Architektoniczny zwornik – o biurowcu Nowy Świat Krzysztof Mycielski
W inwestycji tej, w dużej mierze polegającej na kilku przemyślanych interwencjach, nie chodziło jedynie o wąski budynek, dzięki któremu wyzyskano dodatkową kubaturę. Tematem był kluczowy dla Śródmieścia pokaźny kwartał pomiędzy Książęcą, Nowym Światem a Alejami Jerozolimskimi. Chociaż architektonicznie zdarzyło się tu niewiele, dla uczestników miejskiego życia zmieniło się niemal wszystko – pisze Krzysztof Mycielski.

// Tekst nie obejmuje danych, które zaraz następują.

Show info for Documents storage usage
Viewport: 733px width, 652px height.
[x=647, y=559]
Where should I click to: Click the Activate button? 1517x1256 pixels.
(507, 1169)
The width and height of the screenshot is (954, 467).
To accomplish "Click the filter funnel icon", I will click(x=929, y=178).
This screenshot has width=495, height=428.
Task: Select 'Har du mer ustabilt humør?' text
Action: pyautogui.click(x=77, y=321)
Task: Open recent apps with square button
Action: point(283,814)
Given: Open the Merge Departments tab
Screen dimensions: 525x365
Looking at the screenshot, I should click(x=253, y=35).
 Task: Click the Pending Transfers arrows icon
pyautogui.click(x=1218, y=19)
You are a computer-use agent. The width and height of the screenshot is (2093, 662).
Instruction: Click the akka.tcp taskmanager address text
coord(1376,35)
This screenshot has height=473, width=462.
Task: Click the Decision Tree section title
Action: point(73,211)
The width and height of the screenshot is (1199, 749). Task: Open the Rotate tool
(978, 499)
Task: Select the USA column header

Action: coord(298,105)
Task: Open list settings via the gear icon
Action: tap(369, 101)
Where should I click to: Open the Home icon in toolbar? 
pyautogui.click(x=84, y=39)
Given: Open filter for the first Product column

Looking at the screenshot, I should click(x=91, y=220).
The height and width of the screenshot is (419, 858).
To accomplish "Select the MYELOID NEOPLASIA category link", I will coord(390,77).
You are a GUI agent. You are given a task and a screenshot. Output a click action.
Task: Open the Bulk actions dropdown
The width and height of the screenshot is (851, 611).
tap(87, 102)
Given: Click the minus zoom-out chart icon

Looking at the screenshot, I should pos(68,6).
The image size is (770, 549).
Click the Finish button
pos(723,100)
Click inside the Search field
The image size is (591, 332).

Biurowiec ten stanowi w istocie rozbudowę byłego Domu Partii, chociaż w miejskiej przestrzeni jest pozornie niezależnym budynkiem. Wciśnięty między istniejącą zabudowę i zwrócony szczytem do Traktu Królewskiego wydaje się obiektem niewielkim, o ostrożnej, kontekstualnej architekturze. W rzeczywistości stał się pretekstem dla odważnych działań, które odmieniły całe jego sąsiedztwo w oryginalną przestrzeń publiczną. W inwestycji tej, w dużej mierze polegającej na kilku przemyślanych interwencjach, nie chodziło jedynie o wąski budynek, dzięki któremu wyzyskano dodatkową kubaturę. Tematem był kluczowy dla Śródmieścia pokaźny kwartał pomiędzy Książęcą, Nowym Światem a Alejami Jerozolimskimi.